In one respect, director Toby Paton approaches the new docuseries in a manner that’s very much of a piece with the daytime-TV mentality Biderman successfully exploited at the time from a marketing standpoint, working off the theory that there was no such thing as bad publicity for a site offering the prospect of adulterous hookups made easy.

“Ashley Madison” thus spends a lot of time chronicling a few specific soap-opera-worthy tales of lives that were upended when the hacked information went public, such as the fallout for Sam Rader, a Dallas area Christian vlogger who had secretly signed up, and his wife, Nia.

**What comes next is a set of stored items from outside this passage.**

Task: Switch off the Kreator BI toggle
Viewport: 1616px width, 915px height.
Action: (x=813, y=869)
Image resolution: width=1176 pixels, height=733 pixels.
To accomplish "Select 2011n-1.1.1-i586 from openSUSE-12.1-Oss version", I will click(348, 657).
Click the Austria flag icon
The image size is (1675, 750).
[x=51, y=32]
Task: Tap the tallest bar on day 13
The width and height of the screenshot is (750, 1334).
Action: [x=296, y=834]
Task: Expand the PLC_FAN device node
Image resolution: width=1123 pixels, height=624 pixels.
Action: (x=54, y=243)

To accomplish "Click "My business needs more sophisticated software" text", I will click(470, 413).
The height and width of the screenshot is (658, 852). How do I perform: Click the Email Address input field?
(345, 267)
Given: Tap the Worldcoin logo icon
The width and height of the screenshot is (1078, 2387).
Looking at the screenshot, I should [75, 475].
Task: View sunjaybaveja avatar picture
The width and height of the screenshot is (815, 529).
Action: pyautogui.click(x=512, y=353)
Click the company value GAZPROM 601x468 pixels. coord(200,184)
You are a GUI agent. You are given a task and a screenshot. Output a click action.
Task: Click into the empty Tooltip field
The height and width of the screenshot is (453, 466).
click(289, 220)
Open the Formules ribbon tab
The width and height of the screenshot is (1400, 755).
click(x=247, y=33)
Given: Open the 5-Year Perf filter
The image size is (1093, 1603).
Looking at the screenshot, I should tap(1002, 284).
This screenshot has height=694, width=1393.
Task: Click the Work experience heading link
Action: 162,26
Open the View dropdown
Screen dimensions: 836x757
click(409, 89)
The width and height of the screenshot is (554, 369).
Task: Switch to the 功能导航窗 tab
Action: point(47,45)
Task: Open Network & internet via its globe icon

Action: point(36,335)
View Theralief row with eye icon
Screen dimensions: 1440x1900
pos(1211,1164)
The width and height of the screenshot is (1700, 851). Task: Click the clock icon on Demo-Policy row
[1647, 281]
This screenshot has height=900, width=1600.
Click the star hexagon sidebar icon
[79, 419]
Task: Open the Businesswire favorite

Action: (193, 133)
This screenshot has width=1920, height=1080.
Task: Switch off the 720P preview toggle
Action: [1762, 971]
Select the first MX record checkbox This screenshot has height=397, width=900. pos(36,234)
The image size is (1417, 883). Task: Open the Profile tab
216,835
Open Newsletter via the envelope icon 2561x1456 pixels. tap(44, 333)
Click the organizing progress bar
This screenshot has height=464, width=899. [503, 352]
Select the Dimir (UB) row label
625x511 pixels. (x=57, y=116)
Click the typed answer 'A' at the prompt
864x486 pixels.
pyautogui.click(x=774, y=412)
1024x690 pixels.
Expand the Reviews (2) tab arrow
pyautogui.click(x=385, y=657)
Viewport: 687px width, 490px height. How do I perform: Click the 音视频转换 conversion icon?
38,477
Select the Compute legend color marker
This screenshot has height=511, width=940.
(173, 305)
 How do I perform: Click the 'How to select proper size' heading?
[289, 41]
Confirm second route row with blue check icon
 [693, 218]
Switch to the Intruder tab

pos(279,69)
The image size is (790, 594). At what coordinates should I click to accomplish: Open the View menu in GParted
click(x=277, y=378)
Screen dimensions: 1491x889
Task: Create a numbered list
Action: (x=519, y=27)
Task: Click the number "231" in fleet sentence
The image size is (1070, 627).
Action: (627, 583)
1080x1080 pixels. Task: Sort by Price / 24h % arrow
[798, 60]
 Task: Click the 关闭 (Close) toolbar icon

At the same time, the docuseries both builds a kind of strange suspense toward the hack, on multiple levels, while providing a pointed media dissection of the voyeurism, with a touch of schadenfreude often masquerading as journalism that made this story so irresistible.

As the cherry on top, Paton also devotes a portion of the series to the investigation into the hackers, self-identified as The Impact Team, which didn’t behave like most corporate hackers in the way it presented its demands, leaving lingering questions and speculation regarding its motives.

Put all that together, and “Ashley Madison: Sex, Lies & Scandal” lives up – or perhaps better, down – to its name. Like the ad said, life is short when it comes to committing to another docuseries. Still, people will no doubt be willing to take the leap for a story with such delicious “There but for the grace of God…” overtones.

“Ashley Madison: Sex, Lies & Scandal” premieres May 15 in Netflix.